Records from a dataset
--- START ---

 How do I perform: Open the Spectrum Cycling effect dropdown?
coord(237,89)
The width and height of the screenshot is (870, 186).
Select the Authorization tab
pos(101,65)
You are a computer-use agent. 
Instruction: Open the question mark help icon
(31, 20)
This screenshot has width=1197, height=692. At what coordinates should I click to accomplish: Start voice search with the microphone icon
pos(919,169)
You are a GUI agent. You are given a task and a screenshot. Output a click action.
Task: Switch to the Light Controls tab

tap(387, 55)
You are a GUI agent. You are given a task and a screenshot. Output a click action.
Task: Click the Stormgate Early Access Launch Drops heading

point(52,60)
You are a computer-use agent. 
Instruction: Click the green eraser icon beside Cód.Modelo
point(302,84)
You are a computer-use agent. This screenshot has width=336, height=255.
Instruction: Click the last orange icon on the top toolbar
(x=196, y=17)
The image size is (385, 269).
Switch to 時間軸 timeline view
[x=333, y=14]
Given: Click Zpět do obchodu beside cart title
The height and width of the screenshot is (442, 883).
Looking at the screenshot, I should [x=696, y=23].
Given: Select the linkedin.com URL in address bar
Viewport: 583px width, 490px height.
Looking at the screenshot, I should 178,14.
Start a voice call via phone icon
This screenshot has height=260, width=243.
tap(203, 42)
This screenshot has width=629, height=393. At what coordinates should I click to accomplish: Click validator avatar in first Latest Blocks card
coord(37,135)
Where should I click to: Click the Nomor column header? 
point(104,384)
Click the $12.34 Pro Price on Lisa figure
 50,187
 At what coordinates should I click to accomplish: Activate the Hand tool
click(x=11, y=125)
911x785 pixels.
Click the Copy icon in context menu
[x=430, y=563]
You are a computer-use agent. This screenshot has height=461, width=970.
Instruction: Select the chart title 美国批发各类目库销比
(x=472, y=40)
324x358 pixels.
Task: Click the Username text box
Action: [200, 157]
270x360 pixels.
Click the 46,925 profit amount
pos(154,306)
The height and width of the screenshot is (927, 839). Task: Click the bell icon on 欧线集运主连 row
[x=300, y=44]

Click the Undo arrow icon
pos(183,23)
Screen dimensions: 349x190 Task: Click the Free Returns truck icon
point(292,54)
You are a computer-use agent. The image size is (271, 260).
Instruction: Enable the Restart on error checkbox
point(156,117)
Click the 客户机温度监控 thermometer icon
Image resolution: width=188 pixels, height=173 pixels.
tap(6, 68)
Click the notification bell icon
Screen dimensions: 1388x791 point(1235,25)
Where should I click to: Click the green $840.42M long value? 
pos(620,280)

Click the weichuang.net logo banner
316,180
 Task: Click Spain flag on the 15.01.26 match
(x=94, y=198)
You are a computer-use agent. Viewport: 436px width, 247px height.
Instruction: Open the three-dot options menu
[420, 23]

--- END ---

__Task instructions__: The expected output is the lines from the one with "Screen dimensions: 349x190" through the end of the data, exactly as written and nothing more.

__Output of the exercise__:
Screen dimensions: 349x190 Task: Click the Free Returns truck icon
point(292,54)
You are a computer-use agent. The image size is (271, 260).
Instruction: Enable the Restart on error checkbox
point(156,117)
Click the 客户机温度监控 thermometer icon
Image resolution: width=188 pixels, height=173 pixels.
tap(6, 68)
Click the notification bell icon
Screen dimensions: 1388x791 point(1235,25)
Where should I click to: Click the green $840.42M long value? 
pos(620,280)

Click the weichuang.net logo banner
316,180
 Task: Click Spain flag on the 15.01.26 match
(x=94, y=198)
You are a computer-use agent. Viewport: 436px width, 247px height.
Instruction: Open the three-dot options menu
[420, 23]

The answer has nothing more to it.